-- begin Records supplied --
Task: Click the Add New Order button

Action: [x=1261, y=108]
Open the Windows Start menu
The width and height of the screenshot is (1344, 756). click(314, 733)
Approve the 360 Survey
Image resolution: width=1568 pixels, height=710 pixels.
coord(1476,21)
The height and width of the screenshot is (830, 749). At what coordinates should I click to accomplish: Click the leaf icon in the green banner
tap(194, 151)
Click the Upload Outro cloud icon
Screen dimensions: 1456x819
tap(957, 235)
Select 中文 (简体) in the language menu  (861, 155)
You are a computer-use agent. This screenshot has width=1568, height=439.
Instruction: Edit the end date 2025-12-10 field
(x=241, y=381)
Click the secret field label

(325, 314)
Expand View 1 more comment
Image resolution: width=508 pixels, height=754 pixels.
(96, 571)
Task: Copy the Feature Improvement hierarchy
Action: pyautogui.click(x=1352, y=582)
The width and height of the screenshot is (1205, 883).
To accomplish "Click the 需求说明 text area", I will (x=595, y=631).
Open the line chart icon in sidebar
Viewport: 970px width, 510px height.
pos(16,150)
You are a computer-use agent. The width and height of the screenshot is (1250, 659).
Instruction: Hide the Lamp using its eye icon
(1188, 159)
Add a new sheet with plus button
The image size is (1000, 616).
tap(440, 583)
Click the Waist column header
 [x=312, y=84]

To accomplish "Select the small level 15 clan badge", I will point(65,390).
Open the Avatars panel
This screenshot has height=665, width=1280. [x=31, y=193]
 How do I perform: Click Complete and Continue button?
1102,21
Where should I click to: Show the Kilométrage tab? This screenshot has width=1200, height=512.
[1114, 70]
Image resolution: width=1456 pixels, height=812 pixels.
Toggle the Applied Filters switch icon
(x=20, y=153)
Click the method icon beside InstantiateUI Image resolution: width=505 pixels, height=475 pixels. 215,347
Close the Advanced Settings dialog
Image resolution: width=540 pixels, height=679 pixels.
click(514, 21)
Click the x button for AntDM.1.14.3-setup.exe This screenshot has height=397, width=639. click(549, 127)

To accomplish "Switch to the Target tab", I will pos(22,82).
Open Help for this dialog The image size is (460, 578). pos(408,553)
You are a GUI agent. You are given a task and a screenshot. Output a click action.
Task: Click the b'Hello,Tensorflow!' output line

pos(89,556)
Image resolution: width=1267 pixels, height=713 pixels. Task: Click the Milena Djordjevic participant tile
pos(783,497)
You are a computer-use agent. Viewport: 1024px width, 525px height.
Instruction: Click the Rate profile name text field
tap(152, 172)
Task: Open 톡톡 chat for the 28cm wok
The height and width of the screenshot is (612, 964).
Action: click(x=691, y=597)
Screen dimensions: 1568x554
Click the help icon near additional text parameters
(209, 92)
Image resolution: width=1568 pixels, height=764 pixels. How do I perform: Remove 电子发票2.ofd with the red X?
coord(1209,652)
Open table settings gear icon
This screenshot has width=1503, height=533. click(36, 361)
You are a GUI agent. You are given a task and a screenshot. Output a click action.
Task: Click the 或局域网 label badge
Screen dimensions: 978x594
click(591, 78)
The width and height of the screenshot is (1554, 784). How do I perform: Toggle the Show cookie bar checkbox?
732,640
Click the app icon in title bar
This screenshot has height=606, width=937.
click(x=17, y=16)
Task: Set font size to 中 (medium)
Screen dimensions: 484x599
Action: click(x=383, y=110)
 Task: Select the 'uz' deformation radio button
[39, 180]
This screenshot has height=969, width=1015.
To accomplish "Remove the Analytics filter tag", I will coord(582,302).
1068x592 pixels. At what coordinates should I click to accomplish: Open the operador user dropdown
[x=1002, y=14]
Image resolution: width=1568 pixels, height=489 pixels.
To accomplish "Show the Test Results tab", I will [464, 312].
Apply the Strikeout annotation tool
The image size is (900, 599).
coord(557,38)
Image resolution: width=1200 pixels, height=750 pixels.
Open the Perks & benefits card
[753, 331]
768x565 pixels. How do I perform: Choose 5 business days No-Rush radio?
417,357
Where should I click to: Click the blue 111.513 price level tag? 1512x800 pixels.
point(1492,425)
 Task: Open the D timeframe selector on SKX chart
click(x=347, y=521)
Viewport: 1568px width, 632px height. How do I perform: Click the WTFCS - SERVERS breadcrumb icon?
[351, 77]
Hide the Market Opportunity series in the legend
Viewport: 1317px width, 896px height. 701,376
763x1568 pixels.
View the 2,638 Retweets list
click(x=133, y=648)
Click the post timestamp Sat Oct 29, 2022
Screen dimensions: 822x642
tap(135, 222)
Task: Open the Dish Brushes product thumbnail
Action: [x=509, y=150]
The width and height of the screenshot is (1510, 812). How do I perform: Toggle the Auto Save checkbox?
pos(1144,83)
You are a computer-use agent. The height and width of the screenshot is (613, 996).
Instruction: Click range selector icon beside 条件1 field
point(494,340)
-- end Records supplied --
## Exercise directions
Can you write out all of the material above again, line for line and unchanged?

## Right answer
Task: Click the Add New Order button

Action: [x=1261, y=108]
Open the Windows Start menu
The width and height of the screenshot is (1344, 756). click(314, 733)
Approve the 360 Survey
Image resolution: width=1568 pixels, height=710 pixels.
coord(1476,21)
The height and width of the screenshot is (830, 749). At what coordinates should I click to accomplish: Click the leaf icon in the green banner
tap(194, 151)
Click the Upload Outro cloud icon
Screen dimensions: 1456x819
tap(957, 235)
Select 中文 (简体) in the language menu  (861, 155)
You are a computer-use agent. This screenshot has width=1568, height=439.
Instruction: Edit the end date 2025-12-10 field
(x=241, y=381)
Click the secret field label

(325, 314)
Expand View 1 more comment
Image resolution: width=508 pixels, height=754 pixels.
(96, 571)
Task: Copy the Feature Improvement hierarchy
Action: pyautogui.click(x=1352, y=582)
The width and height of the screenshot is (1205, 883).
To accomplish "Click the 需求说明 text area", I will (x=595, y=631).
Open the line chart icon in sidebar
Viewport: 970px width, 510px height.
pos(16,150)
You are a computer-use agent. The width and height of the screenshot is (1250, 659).
Instruction: Hide the Lamp using its eye icon
(1188, 159)
Add a new sheet with plus button
The image size is (1000, 616).
tap(440, 583)
Click the Waist column header
 [x=312, y=84]

To accomplish "Select the small level 15 clan badge", I will point(65,390).
Open the Avatars panel
This screenshot has height=665, width=1280. [x=31, y=193]
 How do I perform: Click Complete and Continue button?
1102,21
Where should I click to: Show the Kilométrage tab? This screenshot has width=1200, height=512.
[1114, 70]
Image resolution: width=1456 pixels, height=812 pixels.
Toggle the Applied Filters switch icon
(x=20, y=153)
Click the method icon beside InstantiateUI Image resolution: width=505 pixels, height=475 pixels. 215,347
Close the Advanced Settings dialog
Image resolution: width=540 pixels, height=679 pixels.
click(514, 21)
Click the x button for AntDM.1.14.3-setup.exe This screenshot has height=397, width=639. click(549, 127)

To accomplish "Switch to the Target tab", I will pos(22,82).
Open Help for this dialog The image size is (460, 578). pos(408,553)
You are a GUI agent. You are given a task and a screenshot. Output a click action.
Task: Click the b'Hello,Tensorflow!' output line

pos(89,556)
Image resolution: width=1267 pixels, height=713 pixels. Task: Click the Milena Djordjevic participant tile
pos(783,497)
You are a computer-use agent. Viewport: 1024px width, 525px height.
Instruction: Click the Rate profile name text field
tap(152, 172)
Task: Open 톡톡 chat for the 28cm wok
The height and width of the screenshot is (612, 964).
Action: click(x=691, y=597)
Screen dimensions: 1568x554
Click the help icon near additional text parameters
(209, 92)
Image resolution: width=1568 pixels, height=764 pixels. How do I perform: Remove 电子发票2.ofd with the red X?
coord(1209,652)
Open table settings gear icon
This screenshot has width=1503, height=533. click(36, 361)
You are a GUI agent. You are given a task and a screenshot. Output a click action.
Task: Click the 或局域网 label badge
Screen dimensions: 978x594
click(591, 78)
The width and height of the screenshot is (1554, 784). How do I perform: Toggle the Show cookie bar checkbox?
732,640
Click the app icon in title bar
This screenshot has height=606, width=937.
click(x=17, y=16)
Task: Set font size to 中 (medium)
Screen dimensions: 484x599
Action: click(x=383, y=110)
 Task: Select the 'uz' deformation radio button
[39, 180]
This screenshot has height=969, width=1015.
To accomplish "Remove the Analytics filter tag", I will coord(582,302).
1068x592 pixels. At what coordinates should I click to accomplish: Open the operador user dropdown
[x=1002, y=14]
Image resolution: width=1568 pixels, height=489 pixels.
To accomplish "Show the Test Results tab", I will [464, 312].
Apply the Strikeout annotation tool
The image size is (900, 599).
coord(557,38)
Image resolution: width=1200 pixels, height=750 pixels.
Open the Perks & benefits card
[753, 331]
768x565 pixels. How do I perform: Choose 5 business days No-Rush radio?
417,357
Where should I click to: Click the blue 111.513 price level tag? 1512x800 pixels.
point(1492,425)
 Task: Open the D timeframe selector on SKX chart
click(x=347, y=521)
Viewport: 1568px width, 632px height. How do I perform: Click the WTFCS - SERVERS breadcrumb icon?
[351, 77]
Hide the Market Opportunity series in the legend
Viewport: 1317px width, 896px height. 701,376
763x1568 pixels.
View the 2,638 Retweets list
click(x=133, y=648)
Click the post timestamp Sat Oct 29, 2022
Screen dimensions: 822x642
tap(135, 222)
Task: Open the Dish Brushes product thumbnail
Action: [x=509, y=150]
The width and height of the screenshot is (1510, 812). How do I perform: Toggle the Auto Save checkbox?
pos(1144,83)
You are a computer-use agent. The height and width of the screenshot is (613, 996).
Instruction: Click range selector icon beside 条件1 field
point(494,340)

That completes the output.